09:00 - 10:30
Parallel sessions 1
09:00 - 10:30
Room: HSZ - N2
Chair/s:
Lea Marie Petrasch
As artificially intelligent systems become embedded in daily life, understanding the cognitive foundations of our interactions with them is essential for shaping the future of human-technology relations. This symposium brings together complementary perspectives that examine how humans think, perceive, and interact with intelligent systems, focusing on social robots and large language models (LLMs). The studies contribute toward a deeper understanding of contexts and cues under which we perceive and act toward AI as social units or actors (Gambino et al., 2020; Nass et al., 1994). The first contribution by Katharina Kühne compared the perception of robotic and human agents, through motor resonance, finding that both evoke comparable implicit motor responses irrespective of anthropomorphic detail or biomechanical feasibility. These results highlight how humans simulate robotic agents internally. The second study by Jairo Perez-Osorio examined how the reliability of a humanoid robot’s gaze affects human–robot collaboration, finding that consistent gaze improved attentional alignment, task efficiency, and coordination, while unreliable gaze disrupted performance. The findings highlight the critical role of social cues in supporting adaptive joint action with artificial agents. Two further contributions focus on the communication with chatbots.
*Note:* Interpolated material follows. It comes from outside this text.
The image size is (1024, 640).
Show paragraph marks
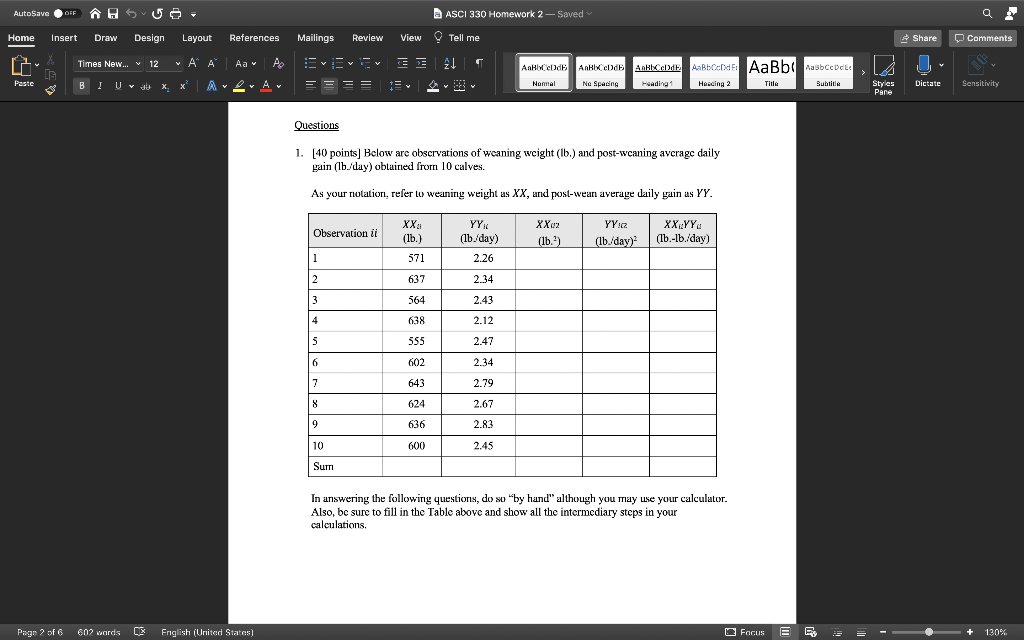[480, 62]
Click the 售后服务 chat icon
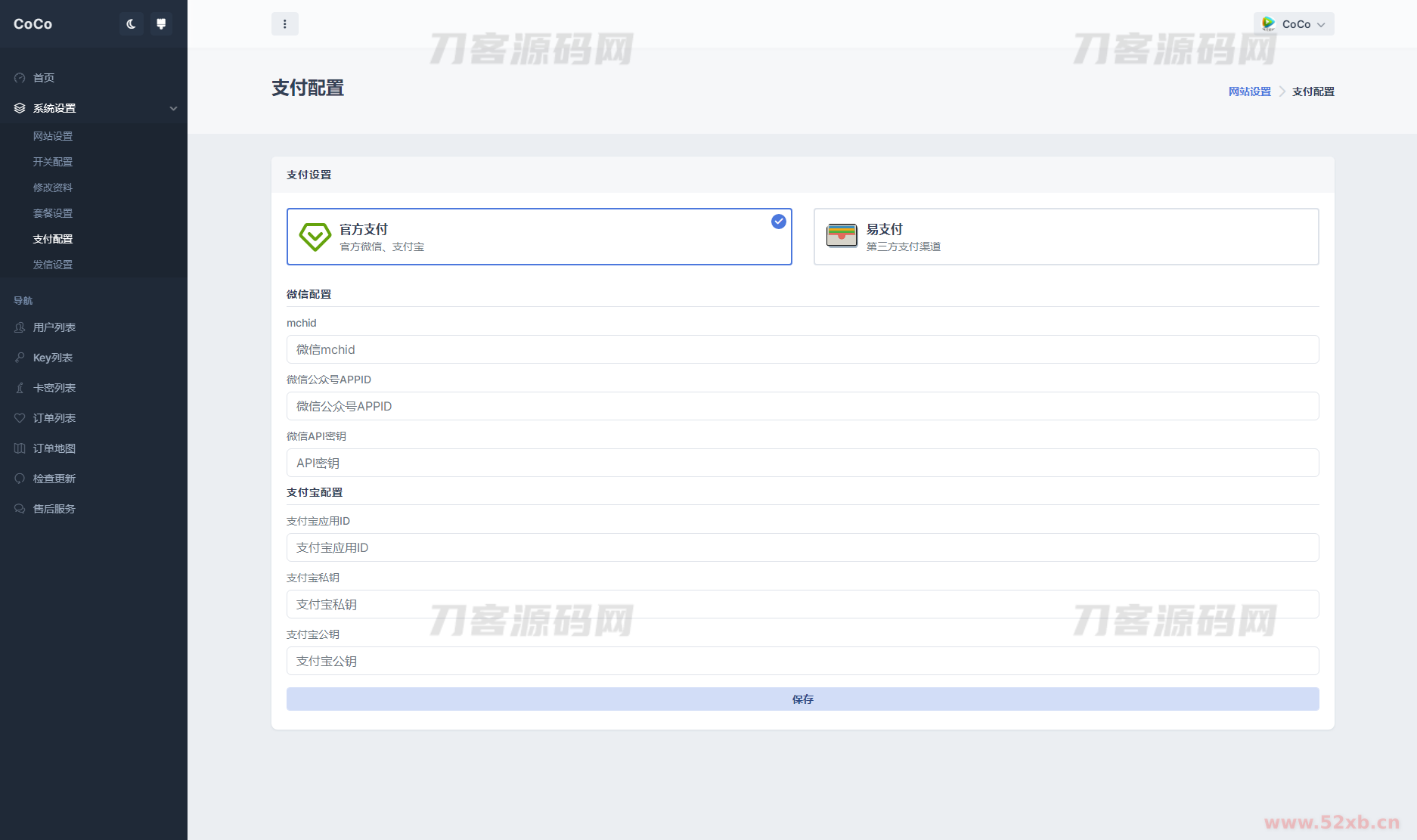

In four rounds Anita Körner compared the performance in a classic referential communication task between a basic version of a conversational agent (Chat-GPT) versus a version that was prompted to use grounding strategies. She found that time per round decreased, even more so for the group who interacted with the conversational agent prompted with grounding strategies, indicating more common ground. Lea Petrasch investigated whether humans apply linguistic perspective taking when communicating with chatbots (LLMs). Adapting Keysar’s (1994) paradigm on the illusory transparency of intention, results showed an egocentric bias in judgements of the chatbots’ understanding. To round things off, Marcel Binz will discuss foundational unified models of human cognition. Models that not only predict, simulate, and explain behavior in a single domain but instead offer a unified take on our mind. Together, these contributions foster understanding on how humans make sense of artificial communicators and how cognition and perception of such can be studied best in a digital social world.
Submission 260
The Illusory Transparency of Intention: Cognitive Biases in Human-AI Dialogue
SymposiumTalk-04
Presented by: Lea Marie Petrasch
Lea Marie PetraschRegina Jucks
University of Münster, Germany
People do not just use computers, they often treat them as social actors (CASA paradigm; Gambino et al., 2020; Nass et al., 1994). Yet, effective communication requires assessing one’s interlocutor’s (lack of) knowledge, known as perspective taking (Nickerson, 1999). Individuals frequently neglect this and assume that others grasp their intended meaning – reflecting a well-documented egocentric bias (Keysar, 1994; Lau et al., 2022). In two studies we explored whether individuals (mistakenly) expect Large Language Models to infer an intended meaning, even when the necessary context is unavailable to the system (illusory transparency of intention). In a 1 x 2 within-subjects design, we varied privileged information (negative vs. positive) in six chatbot-student scenarios. Our first study used edited screenshots (visual stimuli), whereas our second study focused on the voice function of chatbots (auditive stimuli). In two online surveys participants were introduced to a scenario and then judged whether the chatbot would interpret the last statement as sarcastic. In a second round, participants reported their own perception of sarcasm and predicted the chatbot’s response. Our results showed significant differences between the two conditions: participants assumed more perception of sarcasm and more sarcasm-congruent responses when negative privileged information was present. Thus, the illusory transparency of intention applies to communication with LLMs. Individuals show an egocentric bias in assessments of their interlocutor’s understanding even when this interlocutor is not human.